TASK DESCRIPTION: Reproduce the material below, replacing "Instruction" with "Step" and leaving everything else unchanged.

(Data items)
----------------------------------------

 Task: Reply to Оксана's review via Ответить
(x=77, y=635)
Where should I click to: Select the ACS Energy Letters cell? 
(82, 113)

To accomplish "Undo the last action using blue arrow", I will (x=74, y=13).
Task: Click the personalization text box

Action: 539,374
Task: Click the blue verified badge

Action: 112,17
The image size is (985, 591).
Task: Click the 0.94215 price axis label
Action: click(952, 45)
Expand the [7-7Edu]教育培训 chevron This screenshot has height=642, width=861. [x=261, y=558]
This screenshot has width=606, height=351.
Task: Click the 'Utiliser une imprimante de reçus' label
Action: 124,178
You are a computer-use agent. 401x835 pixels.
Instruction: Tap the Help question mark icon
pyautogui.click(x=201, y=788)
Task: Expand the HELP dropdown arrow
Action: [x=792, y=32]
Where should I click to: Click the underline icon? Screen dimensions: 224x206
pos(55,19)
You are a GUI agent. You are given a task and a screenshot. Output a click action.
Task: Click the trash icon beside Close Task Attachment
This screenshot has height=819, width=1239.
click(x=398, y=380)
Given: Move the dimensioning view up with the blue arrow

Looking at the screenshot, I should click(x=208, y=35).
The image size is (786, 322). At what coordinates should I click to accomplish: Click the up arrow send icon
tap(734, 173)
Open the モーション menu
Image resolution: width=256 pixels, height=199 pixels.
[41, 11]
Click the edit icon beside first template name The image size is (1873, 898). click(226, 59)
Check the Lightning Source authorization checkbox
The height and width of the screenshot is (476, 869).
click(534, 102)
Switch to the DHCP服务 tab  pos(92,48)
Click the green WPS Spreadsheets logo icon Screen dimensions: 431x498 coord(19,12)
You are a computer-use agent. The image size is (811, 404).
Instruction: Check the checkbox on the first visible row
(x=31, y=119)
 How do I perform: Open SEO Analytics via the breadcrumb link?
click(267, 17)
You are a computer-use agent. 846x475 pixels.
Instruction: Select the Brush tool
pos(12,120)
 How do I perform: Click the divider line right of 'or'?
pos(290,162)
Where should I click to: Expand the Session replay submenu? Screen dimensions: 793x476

----------------------------------------

SOLUTION:
 Task: Reply to Оксана's review via Ответить
(x=77, y=635)
Where should I click to: Select the ACS Energy Letters cell? 
(82, 113)

To accomplish "Undo the last action using blue arrow", I will (x=74, y=13).
Task: Click the personalization text box

Action: 539,374
Task: Click the blue verified badge

Action: 112,17
The image size is (985, 591).
Task: Click the 0.94215 price axis label
Action: click(952, 45)
Expand the [7-7Edu]教育培训 chevron This screenshot has height=642, width=861. [x=261, y=558]
This screenshot has width=606, height=351.
Task: Click the 'Utiliser une imprimante de reçus' label
Action: 124,178
You are a computer-use agent. 401x835 pixels.
Step: Tap the Help question mark icon
pyautogui.click(x=201, y=788)
Task: Expand the HELP dropdown arrow
Action: [x=792, y=32]
Where should I click to: Click the underline icon? Screen dimensions: 224x206
pos(55,19)
You are a GUI agent. You are given a task and a screenshot. Output a click action.
Task: Click the trash icon beside Close Task Attachment
This screenshot has height=819, width=1239.
click(x=398, y=380)
Given: Move the dimensioning view up with the blue arrow

Looking at the screenshot, I should click(x=208, y=35).
The image size is (786, 322). At what coordinates should I click to accomplish: Click the up arrow send icon
tap(734, 173)
Open the モーション menu
Image resolution: width=256 pixels, height=199 pixels.
[41, 11]
Click the edit icon beside first template name The image size is (1873, 898). click(226, 59)
Check the Lightning Source authorization checkbox
The height and width of the screenshot is (476, 869).
click(534, 102)
Switch to the DHCP服务 tab  pos(92,48)
Click the green WPS Spreadsheets logo icon Screen dimensions: 431x498 coord(19,12)
You are a computer-use agent. The image size is (811, 404).
Step: Check the checkbox on the first visible row
(x=31, y=119)
 How do I perform: Open SEO Analytics via the breadcrumb link?
click(267, 17)
You are a computer-use agent. 846x475 pixels.
Step: Select the Brush tool
pos(12,120)
 How do I perform: Click the divider line right of 'or'?
pos(290,162)
Where should I click to: Expand the Session replay submenu? Screen dimensions: 793x476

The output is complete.